CD误诊为TB可高达65%; TB术前确诊率38%,CD仅为18%。
TB诊断标准
符合以下任何1条标准即可确诊:
肠壁或肠系膜淋巴结找到干酪样坏死性肉芽肿,
病变组织病理切片找到结核菌,
病变处取材培养结核菌阳性,
病变处取材动物接种有结核改变。
一般病例根据临床症状体征及X线有典型结核改变、肠外找到结核灶、抗痨试验治疗6周病情有改善者,便可做出临床诊断。
CD诊断标准
世界卫生组织(WHO)推荐6个诊断要点:
1、非连续性或节段性病变,2、铺路石样表现和纵行溃疡,3、全壁性炎症病变,4、非干酪样肉芽肿,5、裂沟、瘘管,6、肛门部病变,(排除肠结核、阿米巴痢疾、耶尔森菌感染等慢性肠道感染,排除肠道淋巴瘤、憩室炎、缺血性肠炎以及白塞病等)
按下列标准诊断:具有要点的1、2、3者为疑诊,再加上4、5、6中任何一项可确诊;具有第4点者,只要加上1、2、3中任何两项可确诊。
一般情况
TB的中位数年龄38岁,CD32.5岁
TB男:女约为1:4,CD男女比约为2:1
CD的平均病程长于TB
TB有结核中毒症状,并多有肠外结核表现;CD活动期与缓解期交替出现,活动期有发热、纳差、贫血等非特异全身症状。
肠外表现
TB:多伴有肠外结核,出现腹水更提示结核可能。
CD:口腔溃疡、色素膜炎、关节痛、结节红斑发生率约20%,这些表现在TB少见。
影像学(X线)
两病好发部位相似,60%80%累及回盲部和末端回肠,30-50%累及结肠。

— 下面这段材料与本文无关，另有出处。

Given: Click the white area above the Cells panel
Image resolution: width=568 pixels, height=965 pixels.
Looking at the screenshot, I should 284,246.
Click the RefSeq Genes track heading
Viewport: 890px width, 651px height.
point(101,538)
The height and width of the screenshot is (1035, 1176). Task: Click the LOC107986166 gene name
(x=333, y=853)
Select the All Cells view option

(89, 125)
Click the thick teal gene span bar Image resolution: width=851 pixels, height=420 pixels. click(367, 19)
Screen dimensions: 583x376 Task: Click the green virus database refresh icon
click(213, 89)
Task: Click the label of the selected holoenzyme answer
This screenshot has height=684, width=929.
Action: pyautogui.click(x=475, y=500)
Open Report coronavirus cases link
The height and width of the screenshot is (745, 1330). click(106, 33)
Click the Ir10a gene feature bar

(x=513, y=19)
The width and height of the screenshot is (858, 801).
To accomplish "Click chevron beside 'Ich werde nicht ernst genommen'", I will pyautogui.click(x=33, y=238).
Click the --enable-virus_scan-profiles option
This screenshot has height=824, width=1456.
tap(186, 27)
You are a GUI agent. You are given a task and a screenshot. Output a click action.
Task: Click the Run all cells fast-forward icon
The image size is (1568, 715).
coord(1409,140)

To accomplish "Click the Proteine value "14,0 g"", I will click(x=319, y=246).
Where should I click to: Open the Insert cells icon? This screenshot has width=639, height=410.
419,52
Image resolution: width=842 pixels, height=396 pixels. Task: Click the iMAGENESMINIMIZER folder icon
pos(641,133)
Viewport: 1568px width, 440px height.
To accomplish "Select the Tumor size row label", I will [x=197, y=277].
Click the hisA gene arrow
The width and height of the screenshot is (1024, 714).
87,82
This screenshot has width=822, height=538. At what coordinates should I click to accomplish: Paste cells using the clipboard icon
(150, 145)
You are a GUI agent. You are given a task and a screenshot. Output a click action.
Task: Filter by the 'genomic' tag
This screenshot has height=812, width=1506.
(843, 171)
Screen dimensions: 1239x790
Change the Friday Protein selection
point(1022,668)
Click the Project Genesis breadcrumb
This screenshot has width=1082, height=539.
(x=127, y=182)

主要X线表现为:肠管狭窄、变形、溃疡形成和充盈缺损。
TB:肺部常有结核病灶;肠管狭窄多为向心性,肠道短缩更明显;溃疡多为环形;回盲瓣病变更多见。
CD:肠管不对称狭窄;溃疡多为纵行并位于肠系膜侧;多部位受累;内外窦道和瘘管形成更多见;吻合口病变高达70%以上。
影像学(CT)
肠壁的变化:CD肠壁增厚更为明显;
肠系膜淋巴结:TB中病变淋巴结常大于15 mm,约1/3有中心坏死。而在CD病中,若淋巴结超过10 mm,要怀疑恶性淋巴瘤。
影像学(结肠镜)
TB:溃疡常呈环形,回盲瓣和/或盲肠受累多考虑结核。
CD:单纯累及回肠多见于CD,溃疡常呈纵行,可见铺路石征。
病理
TB和CD在病理学上有很多相似之处,如肠壁的肉芽肿、溃疡、慢性非特异性炎症等。但两者也有很多差别。
肉芽肿
TB:肉芽肿发现率高,直径大,有干酪样变及肉芽肿的融合;一般位于粘膜下层及溃疡边缘,周围通常有炎性细胞的浸润;可以不出现于肠道,但经常出现在肠系膜淋巴结,对于手术标本必须常规查肠系膜淋巴结;
CD:肉芽肿发现率低,直径小,数量少,没有干酪样变和相互融合;一般位于粘膜层,可以出现在几乎正常的粘膜中;肠壁中没有肉芽肿则肠系膜淋巴结中也不会出现。
溃疡
TB:多为环行溃疡,边缘清晰,周围粘膜炎性反应重,
CD:裂隙状深溃疡比较特异;周围粘膜炎症反应轻。
炎症改变
TB:肉芽肿性反应为主,瘢痕期粘膜下层闭锁、纤维化;
CD:全层炎、淋巴组织增生、粘膜下层水肿为特异表现;在肉眼观正常的活检标本中慢性炎症改变更加多见,提示累及更广泛的区域。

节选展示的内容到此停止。